▸ **Document section**:

○ ○ ○ ○ ○ ○ ○

Compilation album by g.o.d
- Released: January 10, 2019
- Genre: K-pop; R&B; dance-pop;
- Length: 36:01
- Label: SidusHQ, Kakao M
- Producer: Kim Tae-woo

G.o.d chronology
| Chapter 8 (2014) | Then & Now (2019) |  |

Singles from Then & Now
- "Snowfall" Released: November 27, 2018;

= Then & Now (g.o.d album) =

2019 compilation album by g.o.d

Then & Now is a compilation album released by South Korean pop music group g.o.d in 2019. Consisting of new original songs and remade tracks, it is their ninth full-length release and first since 2014. It was released to commemorate the 20th anniversary of their debut.

==Overview==
The album contains ten tracks, four of which are new original material. A music video was made for the song "Snowfall", which was pre-released as a digital single. The first title track "Leave That Man" was specially composed and produced by Park Jin-young at the group's request, marking the first time Park has worked with them since they left JYP Entertainment and went on hiatus in 2005. The second single "Eye to Eye" was co-written by rapper Danny Ahn and the lyrics utilize the titles of their hit songs from previous albums, the solo hits of vocalists Kim Tae-woo and Son Ho-young and the filmography of Yoon Kye-sang.

The other six tracks are remixes of songs from their first four albums. The instrumental track for "Road", the lead single of their fourth album, was completely rearranged by MeloMance member Jeong Dong-hwan and features the vocals of solo singers IU and Yang Da-il, former Super Junior-M member Henry Lau and Jo Hyun-ah of indie R&B trio Urban Zakapa. The remaining five tracks were individually produced by each g.o.d member.

==Release==
The song "Snowfall" (눈이 내린다) was released as a digital single on November 27, 2018, at 6pm (KST). It was part of the group's promotions for their upcoming year-end concerts from November 30 to December 2. The album was released on January 10, 2019, and is available in both digital and CD formats. The physical album also contains a 72-page photo book.

==Reception and chart performance==
The album was listed by Billboard as one of the ten most anticipated K-pop albums of 2019. Within 24 hours after its release, it topped local digital charts such as Mnet, Soribada and Naver Music. In its review of the album, the Korea Economic Dailys entertainment-focused subsidiary newspaper 10Asia noted that the new songs were reminiscent of g.o.d's unique musical style and the remakes of the older songs highlighted the individual musical preferences of each member. The title track "Leave That Man" was singled out for praise by 10Asia and The Chosun Ilbo, the latter praising the "sensuous harmony, created by Park Jin-young's addictive melody and vocals of different colors". Genie Music listed the album in its monthly list of recommended albums by domestic artists and cited Park's collaboration as a long-awaited highlight.

○ ○ ○ ○ ○ ○ ○

▸ **Information provided**:
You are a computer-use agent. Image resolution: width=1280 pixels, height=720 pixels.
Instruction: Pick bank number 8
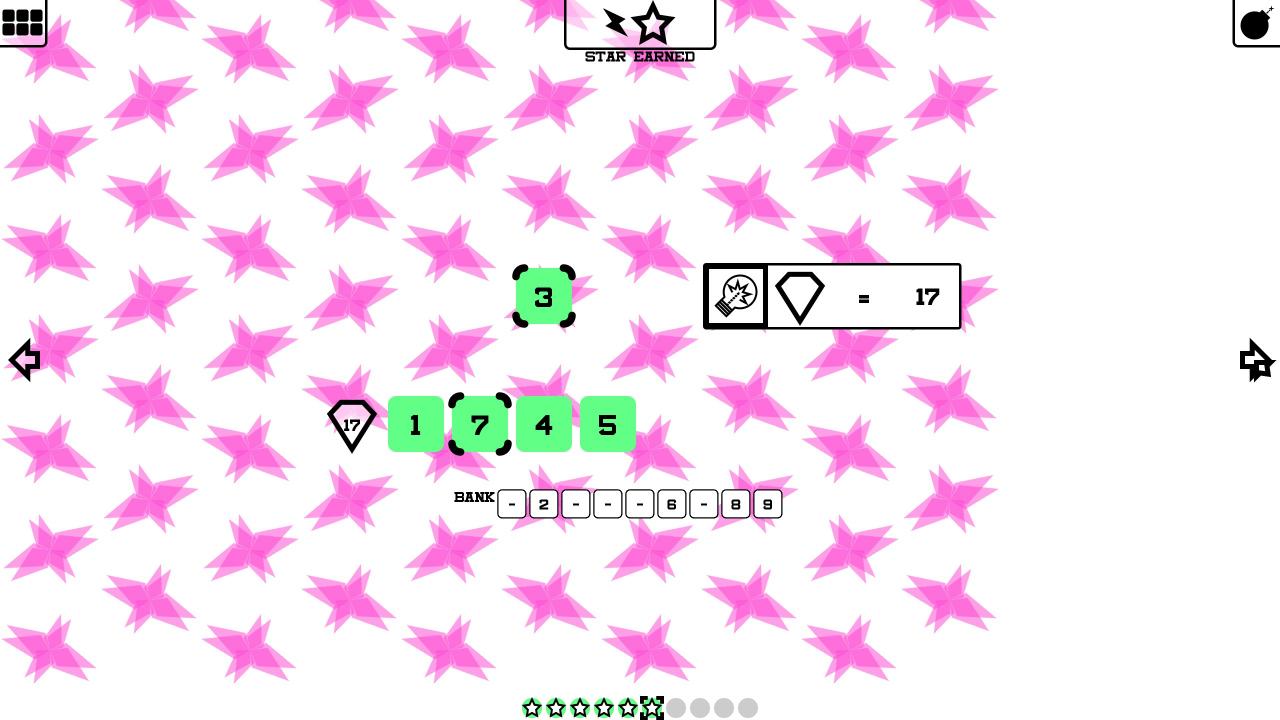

○ ○ ○ ○ ○ ○ ○

▸ **Required tasks**:
1 - In the album article, repeat the passage starting with "The other six" and going on through "each g.o.d member.", switching "remixes" to "reworkings".
2 - According to the album article, who rearranged the instrumental track for "Road"?
3 - Turn the paragraph of the album article that begins "The song "Snowfall" (눈이 내린다) was released" into a short list of its main facts.

▸ **Answers given**:
1 -
The other six tracks are reworkings of songs from their first four albums. The instrumental track for "Road", the lead single of their fourth album, was completely rearranged by MeloMance member Jeong Dong-hwan and features the vocals of solo singers IU and Yang Da-il, former Super Junior-M member Henry Lau and Jo Hyun-ah of indie R&B trio Urban Zakapa. The remaining five tracks were individually produced by each g.o.d member.

2 - MeloMance member Jeong Dong-hwan rearranged it.

3 -
- "Snowfall" (눈이 내린다) came out as a digital single on November 27, 2018, at 6pm (KST).
- It was part of the promotions for the group's year-end concerts from November 30 to December 2.
- The album was released on January 10, 2019, in digital and CD formats.
- The physical album includes a 72-page photo book.